Sunday, August 26, 2007

Where Disney lovers come from

Which came first, the chicken, or the egg? Are Disney freaks made, through the power of television, movies and big bucks ad campaigns, or are we born? Kind of like that weird little boy with the big forehead in the Omen movies. Brush the hair away from our scalps and you'll find the mark of the beast. Except in our case it's a small Mickey head rather than a 666.

Any time someone said the words “Disney World” to me, my reaction was to show two thumbs down and give a hearty Bronx cheer, followed by “Disney Sucks”; sort of like Hell’s version of Siskel & Ebert. Anyone who has ever met me can tell you that I am loud and proud. I believe in everyone’s God given right to hear my opinions.

I came to Disney in a very indirect manner. I had no intent or interest in going to “The World” ever again. Yet, if you ask my wife, Susan she’ll tell you it was my idea.

What happened was this. I had my behind firmly planted on the couch, like any healthy American male. I was bonding with my 2nd best friend (Susan being my #1, of course), Mr. TV. So there I was watching “Disney Secrets Revealed”. Now I imagine you’re thinking, a Disney hater watching a Disney show? What’s up with that? But here’s the thing, and I’m sure the guys will understand. It was in High Definition! 65 inches of HDTV! I’ll watch paint dry if it’s in HD. I mean, since I pay extra for HD, I watch HD. I’d prefer Women’s Beach Volleyball, but I’ll take whatever I can get.

Next morning, I casually mention on the way out the door, “Cool show” which my darling wife takes to mean “Please pack the bags and get us on the next available flight!” At noon Susan calls to tell me, “you know I just happened to be on the internet, and there are some great deals to Disney World right now." My response to her was; “A) no one just happens to be on the internet checking flights to Orlando, and B) PLBBBBBBT, Disney Sucks." When I got home that evening the youngest daughter, Amanda was thumbing through The Big Book of Disney Propaganda volumes I to IV. “I just happened to be at the bookstore”, says Susan. Well, first of all the bookstore is thirty minutes away, in a mall that's so small it gets (maybe) seventeen shoppers a day, six of whom just stopped to use the restroom before driving the other thirty minutes to town. Also, Susan hates driving more than I hated Disney. And at that point in my life the only things I hated were Satan otherwise known as the ex-wife,Disney and Texans. But I lived in Colorado, where we passed a law in 1976 that requires all its citizens to hate Texans. Failure to do so was punishable by public stoning.
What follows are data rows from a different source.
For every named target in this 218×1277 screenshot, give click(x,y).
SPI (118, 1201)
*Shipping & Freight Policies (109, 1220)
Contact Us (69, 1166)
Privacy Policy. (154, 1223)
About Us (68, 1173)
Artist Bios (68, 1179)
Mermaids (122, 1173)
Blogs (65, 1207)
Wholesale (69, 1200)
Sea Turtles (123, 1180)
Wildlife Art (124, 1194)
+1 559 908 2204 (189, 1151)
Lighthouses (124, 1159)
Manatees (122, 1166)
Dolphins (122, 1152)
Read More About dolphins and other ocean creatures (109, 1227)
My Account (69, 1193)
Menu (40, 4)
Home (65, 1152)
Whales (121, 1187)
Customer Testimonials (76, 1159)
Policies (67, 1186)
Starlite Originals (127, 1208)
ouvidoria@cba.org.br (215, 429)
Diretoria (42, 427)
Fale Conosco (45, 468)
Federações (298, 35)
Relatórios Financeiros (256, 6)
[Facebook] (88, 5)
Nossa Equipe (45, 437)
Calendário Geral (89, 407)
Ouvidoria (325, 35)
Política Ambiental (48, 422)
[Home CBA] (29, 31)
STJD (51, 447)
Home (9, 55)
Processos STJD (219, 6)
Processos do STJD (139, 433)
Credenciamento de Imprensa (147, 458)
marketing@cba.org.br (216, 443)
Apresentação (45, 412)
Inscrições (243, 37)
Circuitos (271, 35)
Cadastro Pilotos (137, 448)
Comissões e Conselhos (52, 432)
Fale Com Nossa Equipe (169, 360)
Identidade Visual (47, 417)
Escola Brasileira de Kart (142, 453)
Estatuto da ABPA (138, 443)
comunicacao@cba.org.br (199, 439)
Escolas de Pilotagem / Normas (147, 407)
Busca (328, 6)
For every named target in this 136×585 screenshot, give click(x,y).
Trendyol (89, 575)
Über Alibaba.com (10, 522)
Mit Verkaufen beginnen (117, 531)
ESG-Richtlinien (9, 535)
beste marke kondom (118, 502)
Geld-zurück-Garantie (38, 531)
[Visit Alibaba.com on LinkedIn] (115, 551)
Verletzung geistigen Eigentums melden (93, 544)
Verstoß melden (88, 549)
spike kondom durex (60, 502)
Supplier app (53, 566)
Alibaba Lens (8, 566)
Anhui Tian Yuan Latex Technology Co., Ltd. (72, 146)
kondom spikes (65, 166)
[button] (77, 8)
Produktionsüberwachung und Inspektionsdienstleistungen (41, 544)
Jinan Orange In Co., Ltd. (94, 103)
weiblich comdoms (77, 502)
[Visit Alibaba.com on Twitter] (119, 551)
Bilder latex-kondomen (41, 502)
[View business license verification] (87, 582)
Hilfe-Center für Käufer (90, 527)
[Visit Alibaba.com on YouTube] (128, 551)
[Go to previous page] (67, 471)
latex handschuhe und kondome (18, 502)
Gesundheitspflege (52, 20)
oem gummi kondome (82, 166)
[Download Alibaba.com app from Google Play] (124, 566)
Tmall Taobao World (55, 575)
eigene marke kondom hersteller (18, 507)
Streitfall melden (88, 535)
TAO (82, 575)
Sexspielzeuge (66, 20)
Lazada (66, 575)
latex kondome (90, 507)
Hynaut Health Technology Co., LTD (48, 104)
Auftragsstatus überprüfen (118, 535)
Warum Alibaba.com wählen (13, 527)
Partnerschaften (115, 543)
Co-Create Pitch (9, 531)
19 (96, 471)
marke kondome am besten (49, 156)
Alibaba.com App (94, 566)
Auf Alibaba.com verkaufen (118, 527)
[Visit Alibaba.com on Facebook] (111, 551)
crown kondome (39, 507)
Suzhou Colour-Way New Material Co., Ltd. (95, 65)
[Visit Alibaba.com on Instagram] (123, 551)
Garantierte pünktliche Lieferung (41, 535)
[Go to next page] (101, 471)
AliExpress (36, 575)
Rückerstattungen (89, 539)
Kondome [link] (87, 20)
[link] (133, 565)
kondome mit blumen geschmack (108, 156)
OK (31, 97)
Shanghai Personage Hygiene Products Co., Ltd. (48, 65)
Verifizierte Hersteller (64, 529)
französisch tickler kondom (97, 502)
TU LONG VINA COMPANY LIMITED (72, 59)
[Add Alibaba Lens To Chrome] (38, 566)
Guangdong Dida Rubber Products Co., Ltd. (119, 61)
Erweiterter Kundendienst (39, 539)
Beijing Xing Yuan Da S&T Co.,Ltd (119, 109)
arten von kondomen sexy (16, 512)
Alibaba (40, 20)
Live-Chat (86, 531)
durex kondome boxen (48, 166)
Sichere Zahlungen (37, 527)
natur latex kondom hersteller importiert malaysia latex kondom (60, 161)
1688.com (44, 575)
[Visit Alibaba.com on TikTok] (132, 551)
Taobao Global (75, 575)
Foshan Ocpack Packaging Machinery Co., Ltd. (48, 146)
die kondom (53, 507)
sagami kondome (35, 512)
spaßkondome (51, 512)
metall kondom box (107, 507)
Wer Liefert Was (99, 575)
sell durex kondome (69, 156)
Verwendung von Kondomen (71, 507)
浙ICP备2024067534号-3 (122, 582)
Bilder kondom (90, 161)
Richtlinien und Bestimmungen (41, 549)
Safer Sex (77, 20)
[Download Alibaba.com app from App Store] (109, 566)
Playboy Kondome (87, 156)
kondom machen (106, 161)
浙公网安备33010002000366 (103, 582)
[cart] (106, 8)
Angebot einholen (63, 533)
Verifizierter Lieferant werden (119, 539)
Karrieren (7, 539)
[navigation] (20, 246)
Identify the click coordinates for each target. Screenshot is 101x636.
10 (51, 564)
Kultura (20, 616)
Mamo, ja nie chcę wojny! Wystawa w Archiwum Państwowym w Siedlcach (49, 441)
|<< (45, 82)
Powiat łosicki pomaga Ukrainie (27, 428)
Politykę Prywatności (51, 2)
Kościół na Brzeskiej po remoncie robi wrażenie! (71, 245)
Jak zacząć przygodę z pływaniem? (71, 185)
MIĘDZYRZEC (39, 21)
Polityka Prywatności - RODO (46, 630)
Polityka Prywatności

By now I’m starting to get suspicious but I don’t give it much thought until the next day in the car on the way home when Amanda informs me that we’re going to Disney World! “No, we’re not! First of all, PLBBBBBT! Disney Sucks, and anyway, we can’t afford it.” Cue the waterworks for the eight year old girl please, thank you. Susan takes that moment to remind me that I don’t really know if we can afford it or not, do I? I don’t pay the bills, do I? Heck I don’t even know where the checkbook is kept. Why does our family have to be banned from Disney just because I once went with Satan at the wrong time of the year. And whose fault is it that a little girl asked Fat Sandy for her autograph, thinking she was Ursula The Sea Witch. Why do we have to miss out because I went once when the castle was in mid transformation into a Pepto-Bismol colored birthday cake. I was informed that with Disney you have to "know before you go". Being a long time visitor, she knew and she could show me. But if taking our first ever vacation as a family was not important to me, well she’d just cancel everything and I could explain it to the girls myself!

Do you see what she did there? She cut me off at the knees. I could either scoot around on bloody stumps for the rest of my life, leaving a trail behind me like a slug, or I could yell “We’re Going to Disney World”. That's just what I did. True Story.


We had an exhausting eight hour drive to take a four hour, red eye flight with a three hour layover in Hotlanta. Still, I was hooked from the first glimpse of Cinderella's Castle peaking over the trees. On the last night of our vacation, my eyes seemed to 'perspire' during Wishes. It was right about then that I got a tingly feeling on my scalp, under my hair line (I had a hairline at the time). And that's the moment a Disney Lover was born. Shortly after that I was talking about a Disney Vacation Club membership (hey, have you heard Disney's worst kept secret?). I figured, if I don't know what we can't afford, then we must be able to afford just about everything.


Thank you Susan. Thank you Amada. Thank you Walt.